On 2010 Apr 21, at 9:31 AM, Stuart Halloway wrote:
The second level header tells you the branch (e.g. master). On the
left hand side is a list of branches (so you can click on e.g. 1.1.x).
Wow, that is quite subtle. As you click into contrib from clojure.org
it isn't very noticeable.
It also isn't something you notice if you are, for example, clicking
through from the unversioned clojure.org pages.
An example at random:
Start at: http://clojure.org/macros
then click on the lazy-cat link, which takes you to: http://richhickey.github.com/clojure/clojure.core-api.html#clojure.core/
lazy-cat
and start browsing.
With your focus down 'into' that page you have no idea that you've
jumped into versioned information.
If you start as a beginner, as I did, the stuff on clojure.org is not
versioned (there is no master/1.1.x link in the side bar) and so
having version info appear only in contrib pages is not easy to
notice, particularly if you get there via links from the main page.

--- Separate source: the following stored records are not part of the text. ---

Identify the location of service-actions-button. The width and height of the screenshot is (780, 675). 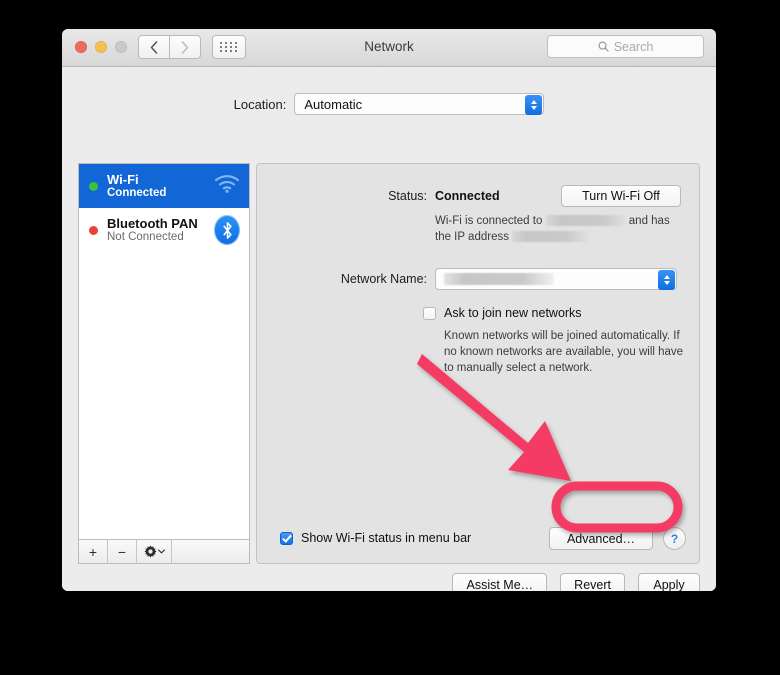
(154, 552).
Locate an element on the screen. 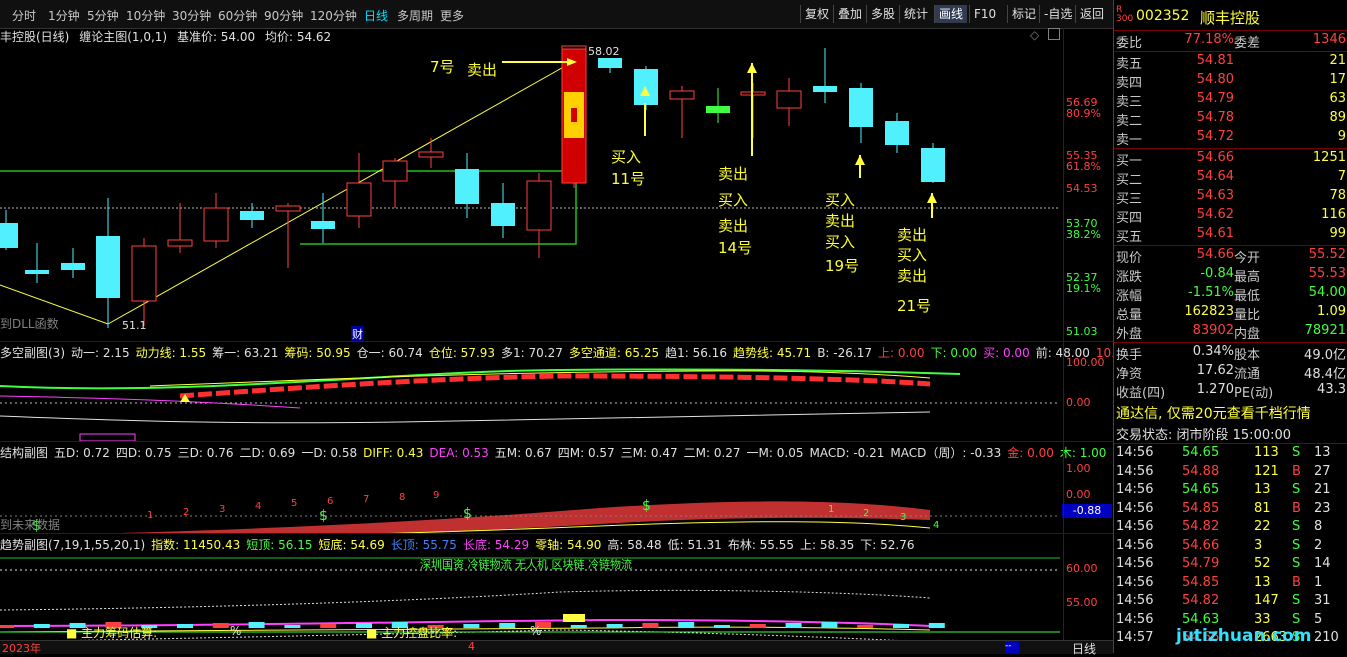  toolbar-button: 画线 is located at coordinates (951, 14).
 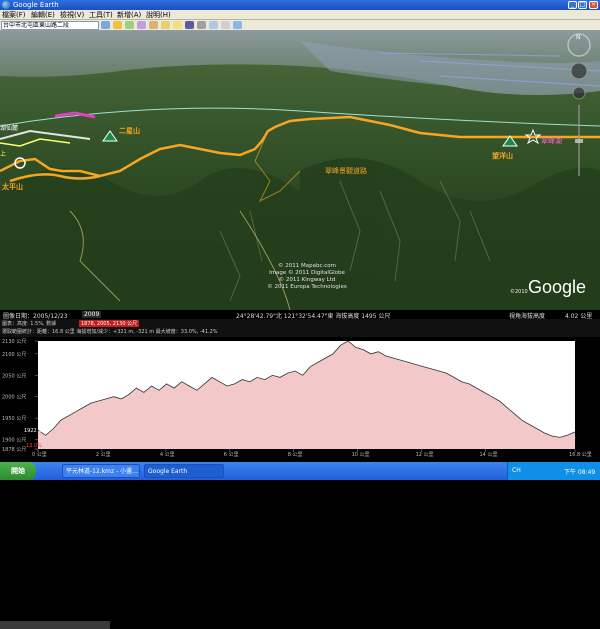 I want to click on x-tick-label: 0 公里, so click(x=40, y=455).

Some ways I see this might be better:
(1) make clear what master currently equals (right now it is 1.2
alpha)
That would help. Master is pretty generic.
(2) highlight the branch info more with css
Couldn't hurt, but it it'd be nice if showed in the page title too,
the sidebars are lost when scrolling down into the various pages.
(3) push the branch info into the top-level header (and page title)
Yup.
(4) The overview section for c.c.io could tell about the lineage
back to 1.1.
Not having been along for the ride since (nearly) the beginning,
having those breadcrumbs would be helpful to me.
Which of these (or what else?) would have helped you the most?
I think having the default, as Alex Osburne suggested, be the stable
release would have made my exploration of 1.1 a lot less painful.
And along those lines, distinguishing between core and contrib is
something that might be important to the maintainers, but not so much
to the users. And, very less useful to newbies trying to get something
useful done.
Trying to figure out that spit is in a contrib library and slurp
isn't? C'mon. I finally broke down and used google, and then when I
saw a thread back in '08 about that, and it still isn't addressed?
Really, easy file I/O is that unimportant to most clojure users?
Having a unified and comprehensive index of functions/macros
(annotated with core/contrib) would also go a long way to making the
clojure documentation environment a lot more useful. Oh, and then
there is the distinction between http://clojure.org/libraries and the
contrib libraries. Yet another place to look? Great, I really don't
have anything better to do than internalize these distinctions? (In
case you can't tell, having burned -hours- of spare time trying to
find my way around docs has been exceptionally frustrating.)
At least for someone like me who is exploring on their own and isn't
getting paid to make this work, having to lose my train of thought for
5-10 minutes while trying to figure out if something is core or
contrib is hugely frustrating and demotivating. Then throw in a "wtf?
why isn't this working in the stable release" only makes it more so
when I'm looking at the wrong docs and didn't even know that there
were versioned docs.
If you want an example of the kind of structure that I do find
helpful, look at docs.python.org. How many times on that page do you
see that you're lookin at the 2.6 docs and that there are links to
others? I'm not saying to make an exact clone, but I think it is fair,
if I am going to complain about this, that I also provide, at least,
an example of something that works and has worked well for years. (I
come to clojure from Lisp and Python, not Java, so I don't have any
Java documentation familiarity to compare/contrast).